暖を取りたい、と慌てるようにして中庭へと行くと、既に1つのパーティがこんな夜更けから食事をしていた。料理用に焚いた火を囲むようにして彼らは無言で例の山菜お粥を食べている。
その中に、久しぶりに見たタクマサの姿があった。ケンジがこの世界に召喚されて初めて喋った人だ。あの洞穴以降そこまで頻繁にケンジとタクマサは会話していなかった。顔を合わせれば話すが、お互い無理に会おうとも話そうともしない。故に気づいていないふりをしてしれっと火起こしを始めた。
火起こしには、2つの通りを教授された。1つは可燃性の高い木の板と乾燥した木の棒を用意して、そのまま擦り合わせて火を起こす方法。もう1つは、武器の素材として使われる鋼鉄片の石と硬い石をかちあわせて火種を得る方法で、ケンジは強いて言えば、後者の方が好ましかった。綿に火種が飛ぶように石と石をぶつかり合わせればいいだけだからだ。前者は火種ができた際、後者と同じように綿に火種を移す必要があるのだが、タイミングがイマイチ掴めない。
魔法で火をつければ楽なのでは、と当時は考えた。今思えば、少しでも魔力を温存する術を身につけさせるためだったのか、遭難した時とかに…。昨日、燈の1人が魔力切れで亡くなったことを聞いて、なんとなくそんなことを考えていた。
火種を綿に移し、そして燃えやすいよう組んだ木に移した。息を吹きかけるなり、組み木を並び替えたりしてしばらく面倒を見ると、ようやく種はみるみると成長していった。

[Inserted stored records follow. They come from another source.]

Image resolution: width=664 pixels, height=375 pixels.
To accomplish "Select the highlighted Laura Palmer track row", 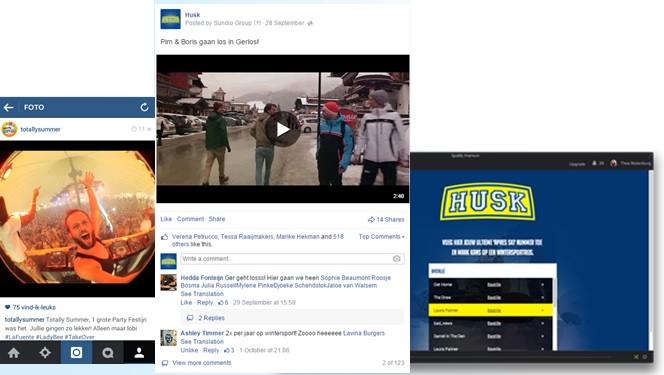I will (490, 310).
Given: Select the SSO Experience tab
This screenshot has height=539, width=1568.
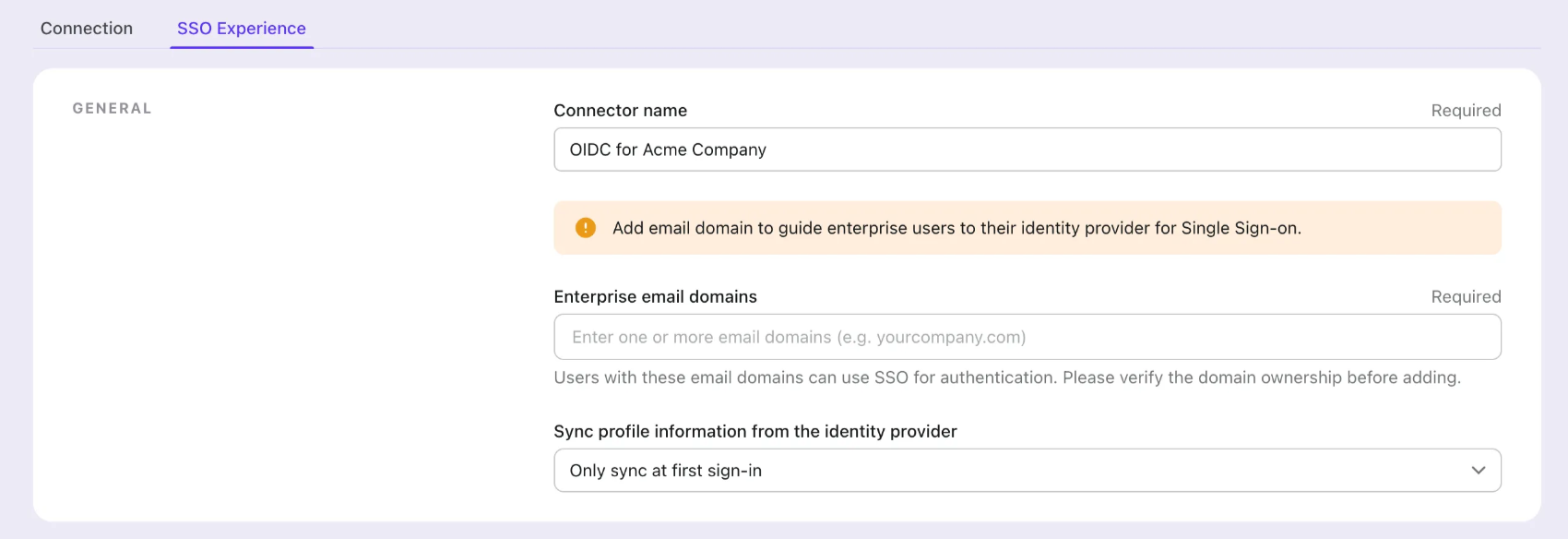Looking at the screenshot, I should [x=242, y=29].
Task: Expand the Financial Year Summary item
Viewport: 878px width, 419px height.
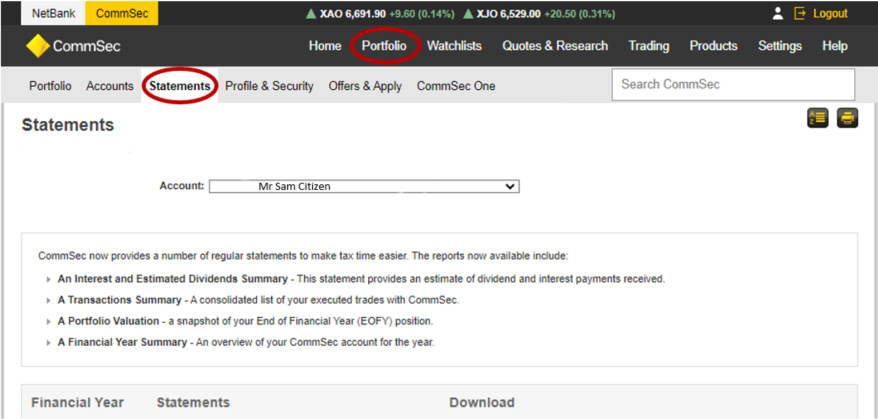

本来ならこの後、中庭にある井戸から水を汲み、米を洗い、とご飯の用意を始めるがやる気がない。当番も自分ではなく、今日はモモカだ。もっとも、彼女がいつ作り始めるか知らない。女子部屋は男子部屋のちょうど反対側に位置し、男子は立ち入り禁止とされているので起こしにもいけない。
仕方なくポケットからパンを取り出た。昨日の酒場で出されたその残り。こんなこともあろうかと忍ばせておいたのだ。火を眺めながらケンジは無心に齧った。パサパサで、美味しくはない。が、腹には貯まれば十分だった。
「食べる...?」
不意に声をかけられた。ケンジの前に形が歪な木鉢が差し出され、中身はあのお粥だった。顔を上げると、タクマサだった。その顔は前会った時は少しふっくらしていたが、今は頬骨がうっすら浮き出ていた。
「あ、あぁ久しぶり。た、食べるよ」
「遠慮しなくていいよ。僕ら、もう出るんだ。他のメンバーがちょっと作りすぎてさ、余っちゃうと勿体無いし...」
タクマサが差した指を視線で追いかけると、先ほどのパーティは各自持ち物の準備を始めていた。その一方でタクマサは準備が終わったのか、腰に短剣1本と腕に木の盾だけを装備している。
「随分早いんだな。こんな時間から、まだ薄暗いし」
「うん...今日は早く行って、早く狩りに行こうって」
「そっか。狩りの方は順調?」
「昨日は良かったけど、一昨日は全然ダメだった」
「どんくらい?」
反射的に聞いてしまったが、しまったとケンジは思った。タクマサの顔が少し歪んだからだ。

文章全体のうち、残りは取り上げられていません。